In the material below, find the line with "Instruction: Open the Reporting menu" and the line with "Task: Open the Git preferences category", then output those two lines and every line between them, exactly.
★ ★ ★ ★ ★
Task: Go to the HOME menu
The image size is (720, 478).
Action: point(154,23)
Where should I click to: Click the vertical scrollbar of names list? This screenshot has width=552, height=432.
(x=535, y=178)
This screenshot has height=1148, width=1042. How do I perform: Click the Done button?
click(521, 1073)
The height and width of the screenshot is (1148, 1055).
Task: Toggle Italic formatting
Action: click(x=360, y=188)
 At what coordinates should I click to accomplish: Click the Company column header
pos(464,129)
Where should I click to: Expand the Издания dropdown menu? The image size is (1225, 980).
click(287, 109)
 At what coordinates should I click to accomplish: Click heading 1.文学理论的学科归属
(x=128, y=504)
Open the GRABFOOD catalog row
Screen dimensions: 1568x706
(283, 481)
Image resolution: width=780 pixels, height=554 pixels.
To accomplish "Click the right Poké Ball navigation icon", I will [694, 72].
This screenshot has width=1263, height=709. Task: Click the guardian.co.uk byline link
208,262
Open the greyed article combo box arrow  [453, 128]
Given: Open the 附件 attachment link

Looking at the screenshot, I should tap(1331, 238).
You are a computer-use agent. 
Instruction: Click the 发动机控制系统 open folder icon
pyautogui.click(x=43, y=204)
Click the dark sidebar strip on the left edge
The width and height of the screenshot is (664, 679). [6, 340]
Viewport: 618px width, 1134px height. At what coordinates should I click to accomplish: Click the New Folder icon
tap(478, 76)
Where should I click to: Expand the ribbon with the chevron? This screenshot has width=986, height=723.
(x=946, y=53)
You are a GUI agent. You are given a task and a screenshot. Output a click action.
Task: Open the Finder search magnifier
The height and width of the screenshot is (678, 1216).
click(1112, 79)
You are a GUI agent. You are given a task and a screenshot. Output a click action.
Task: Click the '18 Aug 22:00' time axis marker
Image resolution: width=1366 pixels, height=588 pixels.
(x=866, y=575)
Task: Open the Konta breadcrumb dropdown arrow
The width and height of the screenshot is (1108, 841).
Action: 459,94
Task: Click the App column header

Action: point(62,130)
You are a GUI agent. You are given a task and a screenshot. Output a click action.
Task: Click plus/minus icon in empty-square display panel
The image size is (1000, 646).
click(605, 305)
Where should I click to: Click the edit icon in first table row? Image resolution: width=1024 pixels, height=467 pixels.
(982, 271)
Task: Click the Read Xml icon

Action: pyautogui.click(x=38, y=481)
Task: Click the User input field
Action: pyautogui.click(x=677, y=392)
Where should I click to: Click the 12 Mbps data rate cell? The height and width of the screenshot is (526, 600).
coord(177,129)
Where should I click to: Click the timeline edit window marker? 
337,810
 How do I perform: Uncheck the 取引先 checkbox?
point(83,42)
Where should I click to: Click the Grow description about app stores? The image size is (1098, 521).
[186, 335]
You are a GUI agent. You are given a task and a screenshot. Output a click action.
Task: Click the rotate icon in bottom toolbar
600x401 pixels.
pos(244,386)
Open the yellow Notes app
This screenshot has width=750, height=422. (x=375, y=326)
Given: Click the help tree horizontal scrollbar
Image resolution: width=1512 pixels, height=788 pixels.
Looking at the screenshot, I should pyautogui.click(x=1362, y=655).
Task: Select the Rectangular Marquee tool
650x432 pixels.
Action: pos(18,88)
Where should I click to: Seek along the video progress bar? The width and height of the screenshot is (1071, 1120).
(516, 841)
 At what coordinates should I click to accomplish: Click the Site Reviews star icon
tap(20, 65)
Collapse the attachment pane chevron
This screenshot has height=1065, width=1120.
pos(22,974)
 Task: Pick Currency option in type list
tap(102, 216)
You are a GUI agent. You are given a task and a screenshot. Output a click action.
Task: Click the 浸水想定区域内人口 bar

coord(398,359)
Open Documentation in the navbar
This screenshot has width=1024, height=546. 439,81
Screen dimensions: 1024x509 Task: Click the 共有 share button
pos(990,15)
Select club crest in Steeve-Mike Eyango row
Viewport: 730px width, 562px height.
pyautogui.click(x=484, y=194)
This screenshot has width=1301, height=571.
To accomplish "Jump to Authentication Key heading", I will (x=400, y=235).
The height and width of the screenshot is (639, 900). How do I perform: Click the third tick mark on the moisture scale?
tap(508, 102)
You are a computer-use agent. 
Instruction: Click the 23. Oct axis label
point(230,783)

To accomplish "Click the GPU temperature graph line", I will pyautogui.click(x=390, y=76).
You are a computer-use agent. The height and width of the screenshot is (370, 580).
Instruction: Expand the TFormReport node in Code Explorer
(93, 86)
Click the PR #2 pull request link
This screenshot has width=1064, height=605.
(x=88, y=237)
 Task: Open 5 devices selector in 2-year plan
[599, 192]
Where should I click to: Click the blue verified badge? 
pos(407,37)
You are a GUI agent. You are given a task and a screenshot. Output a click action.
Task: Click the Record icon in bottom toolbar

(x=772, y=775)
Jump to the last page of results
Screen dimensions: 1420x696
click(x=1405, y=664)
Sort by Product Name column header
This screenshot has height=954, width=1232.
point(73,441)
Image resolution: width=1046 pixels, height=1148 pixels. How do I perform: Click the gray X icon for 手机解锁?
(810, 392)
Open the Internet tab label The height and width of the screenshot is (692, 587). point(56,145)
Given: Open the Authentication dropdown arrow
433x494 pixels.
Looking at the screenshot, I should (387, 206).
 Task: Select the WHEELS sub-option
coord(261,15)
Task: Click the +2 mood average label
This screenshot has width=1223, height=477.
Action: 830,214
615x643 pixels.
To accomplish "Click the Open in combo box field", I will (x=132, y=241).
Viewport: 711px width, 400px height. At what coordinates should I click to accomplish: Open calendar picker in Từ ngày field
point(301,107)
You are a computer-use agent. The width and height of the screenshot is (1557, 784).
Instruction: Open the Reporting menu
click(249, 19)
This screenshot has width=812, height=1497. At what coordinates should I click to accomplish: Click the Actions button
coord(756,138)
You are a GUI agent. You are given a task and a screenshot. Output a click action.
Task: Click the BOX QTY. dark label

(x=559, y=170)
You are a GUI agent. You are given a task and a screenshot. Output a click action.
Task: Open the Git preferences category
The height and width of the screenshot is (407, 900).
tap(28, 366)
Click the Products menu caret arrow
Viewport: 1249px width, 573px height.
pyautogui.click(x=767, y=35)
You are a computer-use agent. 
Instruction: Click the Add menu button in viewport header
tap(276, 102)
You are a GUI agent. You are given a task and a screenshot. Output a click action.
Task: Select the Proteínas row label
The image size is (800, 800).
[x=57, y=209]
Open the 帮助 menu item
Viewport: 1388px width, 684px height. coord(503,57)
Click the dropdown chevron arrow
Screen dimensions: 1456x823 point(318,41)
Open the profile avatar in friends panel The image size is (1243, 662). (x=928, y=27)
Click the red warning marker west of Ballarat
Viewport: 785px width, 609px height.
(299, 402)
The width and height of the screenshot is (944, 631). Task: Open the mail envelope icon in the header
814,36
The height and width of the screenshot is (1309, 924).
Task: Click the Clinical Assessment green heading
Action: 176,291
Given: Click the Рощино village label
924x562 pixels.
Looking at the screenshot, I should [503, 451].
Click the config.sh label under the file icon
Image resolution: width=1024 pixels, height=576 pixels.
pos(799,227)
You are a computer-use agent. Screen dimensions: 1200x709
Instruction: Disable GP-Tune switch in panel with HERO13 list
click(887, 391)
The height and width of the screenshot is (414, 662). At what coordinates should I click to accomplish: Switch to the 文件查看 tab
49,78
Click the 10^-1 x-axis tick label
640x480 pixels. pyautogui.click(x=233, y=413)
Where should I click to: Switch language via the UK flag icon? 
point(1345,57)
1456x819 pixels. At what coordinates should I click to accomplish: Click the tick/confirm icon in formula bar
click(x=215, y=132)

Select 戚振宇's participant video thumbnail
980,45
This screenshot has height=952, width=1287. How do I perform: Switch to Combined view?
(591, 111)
★ ★ ★ ★ ★
Response box:
Instruction: Open the Reporting menu
click(249, 19)
This screenshot has width=812, height=1497. At what coordinates should I click to accomplish: Click the Actions button
coord(756,138)
You are a GUI agent. You are given a task and a screenshot. Output a click action.
Task: Click the BOX QTY. dark label

(x=559, y=170)
You are a GUI agent. You are given a task and a screenshot. Output a click action.
Task: Open the Git preferences category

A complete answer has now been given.